Flicks, also known as Loose Joints, is a 1981 anthology comedy film consisting of a series of comedic segments themed after Saturday afternoon matinées.

==Segments==
===No Way, Jose===
A parody of coming attractions where a trailer for a film called No Way, Jose makes lofty promises of an all star cast and extensive location shooting before saying it was too expensive to actually make.

===Cat and Mouse at (the) Home===
A parody of Tom and Jerry cartoons, a cartoon cat and mouse reminisce about their careers chasing and beating each other up at a retirement home for cartoon characters while lamenting the diminished quality of modern cartoons which leads them back into their old habits.

===News 'R' Us===
A parody of Newsreel filmstrips featuring stories such as the collapse of a spice factory from every employee sneezing at once, Siamese twins being compressed into one single individual, the cartoon duo of Cat and Mouse announcing their retirement, and the sensation of "whacking" (with paddleball toys) takes the world by storm..

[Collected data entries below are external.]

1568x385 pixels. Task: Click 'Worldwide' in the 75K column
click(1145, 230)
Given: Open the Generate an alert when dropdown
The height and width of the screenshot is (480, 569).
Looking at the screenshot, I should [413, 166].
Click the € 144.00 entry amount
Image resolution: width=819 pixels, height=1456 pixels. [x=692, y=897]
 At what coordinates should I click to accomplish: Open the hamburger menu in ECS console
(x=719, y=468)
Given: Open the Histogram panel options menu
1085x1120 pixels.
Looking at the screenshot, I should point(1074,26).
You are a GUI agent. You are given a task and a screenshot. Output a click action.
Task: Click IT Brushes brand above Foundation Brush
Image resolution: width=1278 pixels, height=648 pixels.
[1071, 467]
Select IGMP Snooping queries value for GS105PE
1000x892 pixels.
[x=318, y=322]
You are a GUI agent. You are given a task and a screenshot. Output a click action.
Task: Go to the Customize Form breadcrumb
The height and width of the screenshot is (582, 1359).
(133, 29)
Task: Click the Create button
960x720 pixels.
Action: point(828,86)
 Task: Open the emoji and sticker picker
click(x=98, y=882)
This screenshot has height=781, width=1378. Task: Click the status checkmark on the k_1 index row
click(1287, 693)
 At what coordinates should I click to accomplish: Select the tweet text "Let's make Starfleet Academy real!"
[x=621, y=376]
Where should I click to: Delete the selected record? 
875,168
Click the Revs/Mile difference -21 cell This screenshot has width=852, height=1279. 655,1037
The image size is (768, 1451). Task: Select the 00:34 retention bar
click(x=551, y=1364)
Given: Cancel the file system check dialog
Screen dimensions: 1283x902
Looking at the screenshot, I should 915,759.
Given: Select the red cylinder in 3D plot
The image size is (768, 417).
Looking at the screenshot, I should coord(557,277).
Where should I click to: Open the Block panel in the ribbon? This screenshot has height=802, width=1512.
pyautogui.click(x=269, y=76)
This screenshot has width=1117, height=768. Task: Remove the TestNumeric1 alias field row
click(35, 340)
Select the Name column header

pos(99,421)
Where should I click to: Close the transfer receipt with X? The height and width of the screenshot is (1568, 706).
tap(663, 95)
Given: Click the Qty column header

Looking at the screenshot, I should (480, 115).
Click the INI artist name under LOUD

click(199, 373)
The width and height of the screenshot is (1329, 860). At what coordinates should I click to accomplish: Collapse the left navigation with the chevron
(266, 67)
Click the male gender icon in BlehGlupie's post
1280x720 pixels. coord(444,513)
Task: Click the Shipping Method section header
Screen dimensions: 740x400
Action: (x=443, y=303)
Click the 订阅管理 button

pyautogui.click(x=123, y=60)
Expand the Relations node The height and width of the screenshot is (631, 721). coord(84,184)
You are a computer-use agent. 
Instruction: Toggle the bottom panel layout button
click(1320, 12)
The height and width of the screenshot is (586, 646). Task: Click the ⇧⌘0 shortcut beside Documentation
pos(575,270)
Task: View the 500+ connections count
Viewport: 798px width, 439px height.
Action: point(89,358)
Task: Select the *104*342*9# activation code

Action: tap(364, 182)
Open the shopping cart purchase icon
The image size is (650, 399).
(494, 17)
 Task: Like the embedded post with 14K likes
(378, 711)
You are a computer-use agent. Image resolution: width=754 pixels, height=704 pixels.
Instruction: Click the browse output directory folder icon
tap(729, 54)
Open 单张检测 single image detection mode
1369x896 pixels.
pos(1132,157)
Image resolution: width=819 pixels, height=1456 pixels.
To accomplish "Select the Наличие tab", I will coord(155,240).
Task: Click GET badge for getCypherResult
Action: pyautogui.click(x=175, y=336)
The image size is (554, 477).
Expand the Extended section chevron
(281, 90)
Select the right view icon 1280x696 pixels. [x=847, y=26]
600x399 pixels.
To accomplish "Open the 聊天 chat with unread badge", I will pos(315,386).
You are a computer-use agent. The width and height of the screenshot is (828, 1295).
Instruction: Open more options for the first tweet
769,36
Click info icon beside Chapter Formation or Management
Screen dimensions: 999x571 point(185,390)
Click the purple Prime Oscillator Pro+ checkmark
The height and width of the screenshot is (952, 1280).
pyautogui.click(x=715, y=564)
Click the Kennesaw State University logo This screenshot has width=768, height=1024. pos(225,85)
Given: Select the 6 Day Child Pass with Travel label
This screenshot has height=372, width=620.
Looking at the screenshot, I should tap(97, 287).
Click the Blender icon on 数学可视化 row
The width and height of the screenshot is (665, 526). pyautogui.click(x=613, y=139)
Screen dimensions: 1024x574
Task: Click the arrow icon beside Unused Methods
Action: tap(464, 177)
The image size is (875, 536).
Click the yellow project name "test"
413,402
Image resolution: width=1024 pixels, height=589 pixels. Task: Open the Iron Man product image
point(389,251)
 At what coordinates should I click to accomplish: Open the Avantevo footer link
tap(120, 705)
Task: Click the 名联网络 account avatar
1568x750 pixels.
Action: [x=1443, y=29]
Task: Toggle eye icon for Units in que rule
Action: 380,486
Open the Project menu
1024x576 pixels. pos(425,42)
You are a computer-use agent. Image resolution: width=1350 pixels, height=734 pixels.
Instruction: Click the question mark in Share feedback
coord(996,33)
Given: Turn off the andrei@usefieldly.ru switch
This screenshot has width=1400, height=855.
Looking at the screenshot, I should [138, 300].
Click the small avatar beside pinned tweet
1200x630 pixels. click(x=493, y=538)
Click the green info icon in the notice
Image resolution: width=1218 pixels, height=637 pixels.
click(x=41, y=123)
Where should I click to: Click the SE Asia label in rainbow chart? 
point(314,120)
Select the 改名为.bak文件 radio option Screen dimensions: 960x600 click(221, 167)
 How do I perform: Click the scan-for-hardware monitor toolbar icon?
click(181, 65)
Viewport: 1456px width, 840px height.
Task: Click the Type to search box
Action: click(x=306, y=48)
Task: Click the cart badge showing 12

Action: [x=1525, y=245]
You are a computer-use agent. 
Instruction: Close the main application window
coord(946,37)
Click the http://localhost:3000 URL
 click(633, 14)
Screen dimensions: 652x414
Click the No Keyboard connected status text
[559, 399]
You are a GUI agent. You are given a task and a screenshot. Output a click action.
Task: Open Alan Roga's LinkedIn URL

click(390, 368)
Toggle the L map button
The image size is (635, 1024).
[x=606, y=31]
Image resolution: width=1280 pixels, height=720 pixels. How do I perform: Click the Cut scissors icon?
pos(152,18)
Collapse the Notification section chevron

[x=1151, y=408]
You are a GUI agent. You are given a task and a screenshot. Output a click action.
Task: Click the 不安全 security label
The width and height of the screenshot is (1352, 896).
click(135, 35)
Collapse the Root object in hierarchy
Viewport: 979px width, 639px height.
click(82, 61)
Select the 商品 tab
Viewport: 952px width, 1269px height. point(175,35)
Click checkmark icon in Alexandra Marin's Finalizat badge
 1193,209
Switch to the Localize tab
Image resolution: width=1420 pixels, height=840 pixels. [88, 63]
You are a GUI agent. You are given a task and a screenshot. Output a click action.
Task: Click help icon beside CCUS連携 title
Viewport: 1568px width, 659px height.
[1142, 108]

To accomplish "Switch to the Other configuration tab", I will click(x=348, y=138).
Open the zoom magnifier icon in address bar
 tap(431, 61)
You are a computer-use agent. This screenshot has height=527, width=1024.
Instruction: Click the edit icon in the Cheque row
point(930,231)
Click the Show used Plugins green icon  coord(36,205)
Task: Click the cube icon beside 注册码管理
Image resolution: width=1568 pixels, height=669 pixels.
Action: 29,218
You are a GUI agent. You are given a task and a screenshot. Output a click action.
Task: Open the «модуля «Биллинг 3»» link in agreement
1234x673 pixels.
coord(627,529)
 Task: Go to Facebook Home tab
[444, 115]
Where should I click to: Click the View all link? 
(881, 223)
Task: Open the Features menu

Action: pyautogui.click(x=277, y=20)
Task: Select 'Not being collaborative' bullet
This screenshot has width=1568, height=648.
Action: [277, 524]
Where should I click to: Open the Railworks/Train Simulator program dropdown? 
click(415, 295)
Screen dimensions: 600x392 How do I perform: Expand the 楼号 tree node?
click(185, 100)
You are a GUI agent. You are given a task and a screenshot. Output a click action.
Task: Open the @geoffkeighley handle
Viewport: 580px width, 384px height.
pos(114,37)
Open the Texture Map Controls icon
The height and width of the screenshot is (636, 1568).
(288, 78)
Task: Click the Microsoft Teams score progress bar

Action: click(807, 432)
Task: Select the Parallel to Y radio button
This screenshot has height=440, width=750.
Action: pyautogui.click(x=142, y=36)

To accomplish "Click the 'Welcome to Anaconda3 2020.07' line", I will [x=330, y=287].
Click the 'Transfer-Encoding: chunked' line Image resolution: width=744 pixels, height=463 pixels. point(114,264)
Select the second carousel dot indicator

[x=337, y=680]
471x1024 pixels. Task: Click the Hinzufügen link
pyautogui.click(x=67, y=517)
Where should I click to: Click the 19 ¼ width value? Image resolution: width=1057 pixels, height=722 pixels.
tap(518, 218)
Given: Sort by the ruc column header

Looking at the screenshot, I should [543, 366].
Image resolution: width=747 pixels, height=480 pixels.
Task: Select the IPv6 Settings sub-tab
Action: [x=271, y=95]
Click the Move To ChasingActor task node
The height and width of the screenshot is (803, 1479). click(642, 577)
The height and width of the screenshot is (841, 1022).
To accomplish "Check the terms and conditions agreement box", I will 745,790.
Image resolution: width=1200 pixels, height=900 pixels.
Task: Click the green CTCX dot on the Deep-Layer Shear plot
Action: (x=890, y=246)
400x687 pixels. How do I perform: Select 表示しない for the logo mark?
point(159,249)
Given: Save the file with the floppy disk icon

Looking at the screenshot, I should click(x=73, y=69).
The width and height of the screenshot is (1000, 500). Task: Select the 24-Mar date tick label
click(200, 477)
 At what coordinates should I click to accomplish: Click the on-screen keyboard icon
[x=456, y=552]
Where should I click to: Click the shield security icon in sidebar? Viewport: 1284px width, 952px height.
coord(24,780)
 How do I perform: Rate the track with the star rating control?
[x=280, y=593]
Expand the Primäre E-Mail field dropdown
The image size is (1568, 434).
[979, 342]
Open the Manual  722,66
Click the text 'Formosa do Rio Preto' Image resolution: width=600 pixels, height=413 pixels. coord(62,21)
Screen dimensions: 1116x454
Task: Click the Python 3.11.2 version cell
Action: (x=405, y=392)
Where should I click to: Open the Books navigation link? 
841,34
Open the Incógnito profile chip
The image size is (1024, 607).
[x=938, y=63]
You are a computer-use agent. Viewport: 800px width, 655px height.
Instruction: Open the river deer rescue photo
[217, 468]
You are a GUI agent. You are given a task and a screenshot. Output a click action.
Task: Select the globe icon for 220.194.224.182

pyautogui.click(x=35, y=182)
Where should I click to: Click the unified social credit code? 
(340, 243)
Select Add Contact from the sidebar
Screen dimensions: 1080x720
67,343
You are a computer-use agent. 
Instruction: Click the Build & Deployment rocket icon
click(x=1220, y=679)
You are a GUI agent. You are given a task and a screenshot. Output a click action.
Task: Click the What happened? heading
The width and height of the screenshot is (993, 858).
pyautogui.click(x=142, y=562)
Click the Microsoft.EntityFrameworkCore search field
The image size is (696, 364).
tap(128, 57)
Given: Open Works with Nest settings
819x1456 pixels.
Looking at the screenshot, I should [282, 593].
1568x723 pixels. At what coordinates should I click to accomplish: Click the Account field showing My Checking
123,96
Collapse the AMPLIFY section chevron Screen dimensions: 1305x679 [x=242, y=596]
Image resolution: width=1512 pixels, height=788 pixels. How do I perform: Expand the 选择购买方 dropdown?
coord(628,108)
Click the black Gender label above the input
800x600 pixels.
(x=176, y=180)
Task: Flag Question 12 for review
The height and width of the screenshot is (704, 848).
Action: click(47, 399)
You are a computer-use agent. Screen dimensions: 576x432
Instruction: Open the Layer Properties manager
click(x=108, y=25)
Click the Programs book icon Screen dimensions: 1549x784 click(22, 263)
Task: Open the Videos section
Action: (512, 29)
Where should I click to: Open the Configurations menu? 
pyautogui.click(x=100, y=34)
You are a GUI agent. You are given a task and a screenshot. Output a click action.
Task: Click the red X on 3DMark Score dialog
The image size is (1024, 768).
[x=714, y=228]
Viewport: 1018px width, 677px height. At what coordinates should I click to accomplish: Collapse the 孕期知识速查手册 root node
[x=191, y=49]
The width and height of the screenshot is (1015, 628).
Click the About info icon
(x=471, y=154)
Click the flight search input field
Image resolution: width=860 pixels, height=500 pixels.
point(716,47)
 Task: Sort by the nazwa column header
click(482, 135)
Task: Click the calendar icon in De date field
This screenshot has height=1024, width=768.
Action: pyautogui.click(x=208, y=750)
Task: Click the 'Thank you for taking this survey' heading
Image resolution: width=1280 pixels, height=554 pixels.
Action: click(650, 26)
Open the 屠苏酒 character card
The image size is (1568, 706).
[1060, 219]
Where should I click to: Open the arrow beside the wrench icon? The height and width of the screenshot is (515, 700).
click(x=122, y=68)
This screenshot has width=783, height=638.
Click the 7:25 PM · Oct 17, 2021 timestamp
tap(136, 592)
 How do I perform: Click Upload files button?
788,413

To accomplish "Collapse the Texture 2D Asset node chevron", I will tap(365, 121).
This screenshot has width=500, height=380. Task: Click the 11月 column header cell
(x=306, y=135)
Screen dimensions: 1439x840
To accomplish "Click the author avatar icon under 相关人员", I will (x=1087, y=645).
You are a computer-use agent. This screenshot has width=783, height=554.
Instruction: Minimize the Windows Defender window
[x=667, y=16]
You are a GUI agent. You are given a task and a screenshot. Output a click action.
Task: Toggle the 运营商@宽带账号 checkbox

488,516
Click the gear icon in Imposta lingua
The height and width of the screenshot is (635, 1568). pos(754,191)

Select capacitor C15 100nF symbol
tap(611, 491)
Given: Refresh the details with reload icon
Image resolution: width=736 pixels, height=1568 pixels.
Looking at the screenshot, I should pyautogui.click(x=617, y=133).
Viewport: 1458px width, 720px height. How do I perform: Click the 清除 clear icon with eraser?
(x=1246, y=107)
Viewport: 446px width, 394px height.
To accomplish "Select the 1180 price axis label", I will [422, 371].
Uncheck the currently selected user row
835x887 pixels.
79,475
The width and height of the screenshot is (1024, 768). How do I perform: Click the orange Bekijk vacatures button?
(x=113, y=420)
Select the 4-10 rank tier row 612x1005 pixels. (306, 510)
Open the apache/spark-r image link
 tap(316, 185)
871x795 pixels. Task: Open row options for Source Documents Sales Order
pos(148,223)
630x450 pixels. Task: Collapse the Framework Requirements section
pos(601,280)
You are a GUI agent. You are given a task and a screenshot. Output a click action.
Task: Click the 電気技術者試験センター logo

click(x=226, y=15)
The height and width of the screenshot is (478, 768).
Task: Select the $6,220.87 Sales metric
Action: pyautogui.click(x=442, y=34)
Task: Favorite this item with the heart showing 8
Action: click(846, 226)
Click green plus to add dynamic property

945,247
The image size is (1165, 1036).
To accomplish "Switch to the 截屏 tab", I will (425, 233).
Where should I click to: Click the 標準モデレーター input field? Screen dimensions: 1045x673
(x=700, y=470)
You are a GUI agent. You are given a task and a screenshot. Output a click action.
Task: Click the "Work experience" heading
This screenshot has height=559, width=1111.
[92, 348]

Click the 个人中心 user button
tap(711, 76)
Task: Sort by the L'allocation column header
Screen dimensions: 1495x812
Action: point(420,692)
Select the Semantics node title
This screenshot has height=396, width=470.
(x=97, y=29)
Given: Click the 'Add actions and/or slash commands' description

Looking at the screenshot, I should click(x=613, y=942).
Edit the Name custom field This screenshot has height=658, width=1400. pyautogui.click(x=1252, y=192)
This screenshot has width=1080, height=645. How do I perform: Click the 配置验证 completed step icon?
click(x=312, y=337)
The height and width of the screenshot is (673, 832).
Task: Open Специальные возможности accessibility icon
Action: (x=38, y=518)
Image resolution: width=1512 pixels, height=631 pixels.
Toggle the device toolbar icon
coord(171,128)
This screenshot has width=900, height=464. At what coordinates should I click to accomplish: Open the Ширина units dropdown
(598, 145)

===Lost Heroes of the Milky Way===
A commander on board a space station deals with small-scale annoyances from mechanical breakdowns and striking staff.

====Cast====
- Joan Hackett
- Richard Belzer as Stoner
- Martin Mull as Tang the Tasteless

===Phillip Alien. Space Detective===
A space-themed noir segment following an insectoid alien detective

===House of the Horny Corpse===
A married couple buys an old Victorian house only to discover it is haunted by a man who mails surgically removed parts of himself to his neighbors.

====Cast====
- Martin Mull as Arthur Lyle
- Betty Kennedy as Beth Lyle

==Production==
The idea for the film originated with Peter Winograd who took the concept to Saturday Night Live writers David Hurwitz and Larry Arnstein, and The Groove Tube Lane Sarasohn with whom Winograd routinely played basketball.
Following troubled preview screenings, United Film Distributors recut the film without input from Winograd and re-titled it Loose Joints. The animated segment Cat and Mouse at (the) Home was animated by Mark Kausler and directed by Kirk Henderson. The four and a half minute long short took six months to produce, and was made by San Francisco based animation studio Colossal Pictures.

==Release==
The film was released on videocassette on May 23, 1987.